Ausgrabungen sind auf dem Grund der Nordsee nicht möglich. An der Westküste Dänemarks aber, die der Tsunami mit ähnlicher Wucht traf, zeugen Spuren an den Skeletten aus der Zeit nach der Katastrophe von Gewaltexzessen – Verteilungskämpfe um die knapp gewordenen Ressourcen. Und unweigerlich stieg das Wasser weiter. Es sollte nicht mehr lange dauern, bis Doggerland ganz unter den Wellen verschwand.

Die Ereignisse von vor gut 8.000 Jahren bekommen derzeit neue Aktualität. Denn eine Erwärmung der Erde, wie wir sie derzeit beobachten, steigert das Risiko weiterer Methanfreisetzungen. 2012 bebte die Erde vor Norwegen mit einer Stärke von 6,6 auf der Richterskala, 2018 erreichte ein weiteres Beben sogar eine Stärke von 6,8. Jederzeit könnten weitere Teile des Kontinentalabhangs abbrechen und erneut Tsunamis in der Nordsee auslösen.

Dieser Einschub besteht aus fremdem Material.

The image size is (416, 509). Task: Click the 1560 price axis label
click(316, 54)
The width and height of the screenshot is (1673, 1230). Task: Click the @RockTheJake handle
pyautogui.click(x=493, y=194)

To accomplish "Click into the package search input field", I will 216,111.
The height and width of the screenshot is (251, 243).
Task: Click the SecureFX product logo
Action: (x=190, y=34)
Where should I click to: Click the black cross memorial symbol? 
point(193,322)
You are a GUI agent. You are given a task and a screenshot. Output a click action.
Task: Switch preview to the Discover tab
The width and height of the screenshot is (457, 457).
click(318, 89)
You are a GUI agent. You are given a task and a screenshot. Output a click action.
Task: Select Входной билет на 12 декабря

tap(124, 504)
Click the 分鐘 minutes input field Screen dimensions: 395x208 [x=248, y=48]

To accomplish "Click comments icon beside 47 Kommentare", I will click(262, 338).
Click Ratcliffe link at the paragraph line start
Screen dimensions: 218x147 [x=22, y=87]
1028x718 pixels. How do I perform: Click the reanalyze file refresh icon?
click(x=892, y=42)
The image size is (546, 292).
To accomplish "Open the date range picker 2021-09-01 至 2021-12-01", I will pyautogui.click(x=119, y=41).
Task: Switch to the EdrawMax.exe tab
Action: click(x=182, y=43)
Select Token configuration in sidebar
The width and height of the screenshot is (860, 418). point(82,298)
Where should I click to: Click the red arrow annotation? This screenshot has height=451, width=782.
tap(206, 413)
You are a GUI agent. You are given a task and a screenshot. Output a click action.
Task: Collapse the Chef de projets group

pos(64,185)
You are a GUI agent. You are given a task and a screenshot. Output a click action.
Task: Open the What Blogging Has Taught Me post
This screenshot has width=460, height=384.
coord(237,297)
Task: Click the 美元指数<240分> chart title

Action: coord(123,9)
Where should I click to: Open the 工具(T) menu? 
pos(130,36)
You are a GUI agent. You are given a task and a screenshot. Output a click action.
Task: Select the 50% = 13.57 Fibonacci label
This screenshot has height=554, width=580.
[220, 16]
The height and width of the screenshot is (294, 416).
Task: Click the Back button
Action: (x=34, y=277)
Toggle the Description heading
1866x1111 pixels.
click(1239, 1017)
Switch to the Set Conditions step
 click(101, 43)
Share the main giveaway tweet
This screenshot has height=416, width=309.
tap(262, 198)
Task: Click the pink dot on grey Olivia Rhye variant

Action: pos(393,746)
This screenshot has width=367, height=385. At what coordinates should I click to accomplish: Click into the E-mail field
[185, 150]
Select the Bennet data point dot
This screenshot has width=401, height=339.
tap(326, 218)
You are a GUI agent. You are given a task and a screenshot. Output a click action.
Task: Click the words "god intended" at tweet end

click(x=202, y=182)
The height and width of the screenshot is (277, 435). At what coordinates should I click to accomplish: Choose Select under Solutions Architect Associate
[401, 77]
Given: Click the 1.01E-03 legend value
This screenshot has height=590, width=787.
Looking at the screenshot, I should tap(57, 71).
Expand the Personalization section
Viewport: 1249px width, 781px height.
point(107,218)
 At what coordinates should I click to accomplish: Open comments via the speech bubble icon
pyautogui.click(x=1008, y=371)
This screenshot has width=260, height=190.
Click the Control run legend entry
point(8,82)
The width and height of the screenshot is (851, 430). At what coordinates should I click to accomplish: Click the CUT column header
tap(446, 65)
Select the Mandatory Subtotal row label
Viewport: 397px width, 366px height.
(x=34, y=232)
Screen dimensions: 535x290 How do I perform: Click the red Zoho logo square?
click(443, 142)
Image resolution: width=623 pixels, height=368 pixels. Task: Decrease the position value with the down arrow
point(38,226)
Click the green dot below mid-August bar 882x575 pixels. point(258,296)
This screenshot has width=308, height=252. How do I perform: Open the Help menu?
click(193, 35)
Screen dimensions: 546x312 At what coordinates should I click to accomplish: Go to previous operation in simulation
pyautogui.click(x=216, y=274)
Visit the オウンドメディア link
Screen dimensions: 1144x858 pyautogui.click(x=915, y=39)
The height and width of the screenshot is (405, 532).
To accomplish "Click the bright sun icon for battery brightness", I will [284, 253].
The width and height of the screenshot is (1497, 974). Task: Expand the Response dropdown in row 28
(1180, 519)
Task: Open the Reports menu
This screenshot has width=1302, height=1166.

"Die Ereignisse, die zum Storegga-Tsunami führten, weisen viele Parallelen zur heutigen Zeit auf", mahnt Co-Autor Vince Gaffney von der School of Archaeological and Forensic Sciences an der University of Bradford. "Der Klimawandel ist real und beeinflusst heute schon viele Aspekte der Gesellschaft, besonders in Küstennähe."